Database of Abstracts of Reviews of Effects (DARE): Quality-assessed Reviews.

The effect of exercise in clinically depressed adults: systematic review and meta-analysis of randomized controlled trials

Review published: 2011.

Bibliographic details: Krogh J, Nordentoft M, Sterne JA, Lawlor DA.  The effect of exercise in clinically depressed adults: systematic review and meta-analysis of randomized controlled trials. Journal of Clinical Psychiatry 2011; 72(4): 529-538. [PubMed: 21034688]

Quality assessment

This review concluded that exercise may have small, short-term effects in relieving symptoms of patients experiencing depression, but there was no effect after ten weeks of intervention and no long-term effect after the intervention. These conclusions reflect the data presented, but should be interpreted cautiously given the limited number of small, low-quality and varied trials included. Full critical summary

Abstract

OBJECTIVE: To assess the effectiveness of exercise in adults with clinical depression.

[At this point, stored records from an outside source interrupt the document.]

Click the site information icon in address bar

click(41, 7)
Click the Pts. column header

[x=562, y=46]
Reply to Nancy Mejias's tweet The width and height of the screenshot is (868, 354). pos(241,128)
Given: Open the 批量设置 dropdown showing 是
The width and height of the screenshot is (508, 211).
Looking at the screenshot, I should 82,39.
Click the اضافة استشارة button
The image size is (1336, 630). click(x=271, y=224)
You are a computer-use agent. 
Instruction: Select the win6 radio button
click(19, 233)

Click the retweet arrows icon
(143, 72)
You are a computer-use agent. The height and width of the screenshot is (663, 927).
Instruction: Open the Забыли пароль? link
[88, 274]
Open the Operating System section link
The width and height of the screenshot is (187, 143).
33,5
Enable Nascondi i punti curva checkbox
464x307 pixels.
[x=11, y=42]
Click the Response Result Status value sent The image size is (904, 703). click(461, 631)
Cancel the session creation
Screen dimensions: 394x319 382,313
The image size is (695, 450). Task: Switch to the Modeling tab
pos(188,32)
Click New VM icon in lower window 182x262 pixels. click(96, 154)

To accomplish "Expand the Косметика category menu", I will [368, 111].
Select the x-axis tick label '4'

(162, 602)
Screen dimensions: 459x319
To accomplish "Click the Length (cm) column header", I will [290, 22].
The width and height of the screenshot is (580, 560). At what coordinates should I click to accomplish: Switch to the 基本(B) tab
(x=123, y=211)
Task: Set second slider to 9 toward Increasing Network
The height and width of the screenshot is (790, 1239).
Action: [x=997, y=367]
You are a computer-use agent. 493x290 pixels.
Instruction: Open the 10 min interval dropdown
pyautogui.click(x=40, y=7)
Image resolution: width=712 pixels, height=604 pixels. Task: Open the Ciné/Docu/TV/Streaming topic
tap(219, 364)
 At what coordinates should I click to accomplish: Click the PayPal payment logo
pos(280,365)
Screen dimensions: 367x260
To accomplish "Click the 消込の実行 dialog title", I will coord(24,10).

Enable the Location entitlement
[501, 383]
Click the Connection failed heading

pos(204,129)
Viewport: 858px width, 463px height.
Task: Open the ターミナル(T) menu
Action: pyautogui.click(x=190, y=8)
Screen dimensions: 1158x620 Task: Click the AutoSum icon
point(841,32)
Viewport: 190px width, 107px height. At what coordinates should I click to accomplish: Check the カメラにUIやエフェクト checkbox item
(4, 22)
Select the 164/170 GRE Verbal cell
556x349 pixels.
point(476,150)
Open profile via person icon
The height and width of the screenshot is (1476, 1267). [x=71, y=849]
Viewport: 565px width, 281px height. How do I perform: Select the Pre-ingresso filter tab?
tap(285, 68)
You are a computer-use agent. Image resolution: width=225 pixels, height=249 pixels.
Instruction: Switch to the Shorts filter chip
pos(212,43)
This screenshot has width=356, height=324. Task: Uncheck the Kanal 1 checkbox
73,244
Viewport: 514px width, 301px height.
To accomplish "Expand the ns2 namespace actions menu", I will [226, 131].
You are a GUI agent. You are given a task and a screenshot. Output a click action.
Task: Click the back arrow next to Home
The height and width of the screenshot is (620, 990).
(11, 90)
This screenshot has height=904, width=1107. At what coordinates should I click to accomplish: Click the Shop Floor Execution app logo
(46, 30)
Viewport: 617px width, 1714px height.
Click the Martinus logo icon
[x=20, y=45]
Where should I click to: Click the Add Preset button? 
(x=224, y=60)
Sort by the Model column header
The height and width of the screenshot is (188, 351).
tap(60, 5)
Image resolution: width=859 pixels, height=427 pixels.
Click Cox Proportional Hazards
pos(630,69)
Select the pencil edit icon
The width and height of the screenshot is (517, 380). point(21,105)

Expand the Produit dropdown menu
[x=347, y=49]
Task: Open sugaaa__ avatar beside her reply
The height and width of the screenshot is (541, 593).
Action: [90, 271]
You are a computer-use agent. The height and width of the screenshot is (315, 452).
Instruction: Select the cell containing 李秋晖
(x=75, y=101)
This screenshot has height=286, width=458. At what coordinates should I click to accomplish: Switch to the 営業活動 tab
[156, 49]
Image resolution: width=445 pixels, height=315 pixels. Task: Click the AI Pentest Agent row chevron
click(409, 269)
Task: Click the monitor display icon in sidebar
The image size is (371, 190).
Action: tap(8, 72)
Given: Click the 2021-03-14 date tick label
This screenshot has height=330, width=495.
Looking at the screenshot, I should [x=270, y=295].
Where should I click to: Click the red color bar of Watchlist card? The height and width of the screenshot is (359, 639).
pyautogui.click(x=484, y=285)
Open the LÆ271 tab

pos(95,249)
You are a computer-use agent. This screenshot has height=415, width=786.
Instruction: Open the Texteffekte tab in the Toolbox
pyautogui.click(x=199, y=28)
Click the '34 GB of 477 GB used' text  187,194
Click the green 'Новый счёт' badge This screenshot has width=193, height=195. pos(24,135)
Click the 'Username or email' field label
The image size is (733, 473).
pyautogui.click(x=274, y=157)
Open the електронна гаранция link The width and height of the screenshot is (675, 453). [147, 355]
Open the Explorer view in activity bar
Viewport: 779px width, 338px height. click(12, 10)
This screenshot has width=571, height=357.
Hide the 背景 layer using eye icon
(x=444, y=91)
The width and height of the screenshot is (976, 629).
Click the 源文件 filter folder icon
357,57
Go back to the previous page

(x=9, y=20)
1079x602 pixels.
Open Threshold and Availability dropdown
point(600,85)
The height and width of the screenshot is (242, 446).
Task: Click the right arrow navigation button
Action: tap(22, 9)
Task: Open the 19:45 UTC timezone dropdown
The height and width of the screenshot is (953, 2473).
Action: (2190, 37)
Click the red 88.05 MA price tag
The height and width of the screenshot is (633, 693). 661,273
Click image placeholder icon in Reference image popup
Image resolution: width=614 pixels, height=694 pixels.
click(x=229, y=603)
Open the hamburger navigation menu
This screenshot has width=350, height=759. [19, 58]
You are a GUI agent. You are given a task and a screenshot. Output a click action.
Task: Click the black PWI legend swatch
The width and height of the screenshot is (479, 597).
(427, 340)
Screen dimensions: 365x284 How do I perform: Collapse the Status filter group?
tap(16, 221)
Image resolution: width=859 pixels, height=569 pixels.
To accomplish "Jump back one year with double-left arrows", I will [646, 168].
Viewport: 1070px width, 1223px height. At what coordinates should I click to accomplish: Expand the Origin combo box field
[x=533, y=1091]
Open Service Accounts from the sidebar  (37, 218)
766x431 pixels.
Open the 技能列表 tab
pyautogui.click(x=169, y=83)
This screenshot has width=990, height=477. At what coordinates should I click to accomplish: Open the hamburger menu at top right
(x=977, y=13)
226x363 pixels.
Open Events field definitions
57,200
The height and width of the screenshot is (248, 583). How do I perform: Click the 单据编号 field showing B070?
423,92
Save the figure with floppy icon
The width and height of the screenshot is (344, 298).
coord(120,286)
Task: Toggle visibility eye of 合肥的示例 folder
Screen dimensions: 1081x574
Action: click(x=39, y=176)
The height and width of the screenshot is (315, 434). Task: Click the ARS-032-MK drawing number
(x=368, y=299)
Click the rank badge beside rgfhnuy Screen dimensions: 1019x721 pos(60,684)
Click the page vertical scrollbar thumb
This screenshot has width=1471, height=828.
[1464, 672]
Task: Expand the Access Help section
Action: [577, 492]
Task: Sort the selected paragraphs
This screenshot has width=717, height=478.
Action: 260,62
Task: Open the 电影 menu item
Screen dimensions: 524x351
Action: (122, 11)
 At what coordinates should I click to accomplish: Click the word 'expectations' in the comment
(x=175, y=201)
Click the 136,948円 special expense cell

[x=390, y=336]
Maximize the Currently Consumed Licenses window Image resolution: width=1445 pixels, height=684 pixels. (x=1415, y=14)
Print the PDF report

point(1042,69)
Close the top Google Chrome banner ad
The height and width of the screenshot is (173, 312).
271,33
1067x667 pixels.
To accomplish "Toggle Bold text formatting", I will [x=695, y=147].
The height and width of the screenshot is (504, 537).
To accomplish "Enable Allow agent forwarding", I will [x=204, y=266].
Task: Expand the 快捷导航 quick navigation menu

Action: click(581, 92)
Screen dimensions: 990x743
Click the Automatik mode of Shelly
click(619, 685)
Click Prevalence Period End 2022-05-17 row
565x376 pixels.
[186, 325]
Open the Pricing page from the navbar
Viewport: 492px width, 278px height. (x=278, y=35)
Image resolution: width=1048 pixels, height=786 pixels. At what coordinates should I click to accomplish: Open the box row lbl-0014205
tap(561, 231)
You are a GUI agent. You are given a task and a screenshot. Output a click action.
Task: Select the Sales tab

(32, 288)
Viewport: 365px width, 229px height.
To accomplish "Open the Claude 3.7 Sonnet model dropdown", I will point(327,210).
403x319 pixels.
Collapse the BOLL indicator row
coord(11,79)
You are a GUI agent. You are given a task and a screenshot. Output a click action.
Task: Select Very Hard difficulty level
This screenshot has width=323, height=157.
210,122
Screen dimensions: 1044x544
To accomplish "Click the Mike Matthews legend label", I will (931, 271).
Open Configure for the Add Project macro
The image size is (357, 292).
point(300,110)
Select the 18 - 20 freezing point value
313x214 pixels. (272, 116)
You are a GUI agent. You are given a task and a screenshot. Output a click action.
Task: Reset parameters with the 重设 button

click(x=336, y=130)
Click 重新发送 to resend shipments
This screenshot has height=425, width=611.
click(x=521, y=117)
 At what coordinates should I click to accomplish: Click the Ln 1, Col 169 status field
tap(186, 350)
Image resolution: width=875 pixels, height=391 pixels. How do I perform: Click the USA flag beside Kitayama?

DATA SOURCES: The databases CINAHL, Embase, Cochrane Database of Systematic reviews, Cochrane Controlled Trials Register, MEDLINE, and PsycINFO were searched (1806-2008) using medical subject headings (MeSH) and text word terms depression, depressive disorder and exercise, aerobic, non-aerobic, physical activity, physical fitness, walk*, jog*, run*, bicycling, swim*, strength, and resistance.

STUDY SELECTION: Randomized trials including adults with clinical depression according to any diagnostic system were included.

DATA EXTRACTION: Two investigators evaluated trials using a prepiloted structured form.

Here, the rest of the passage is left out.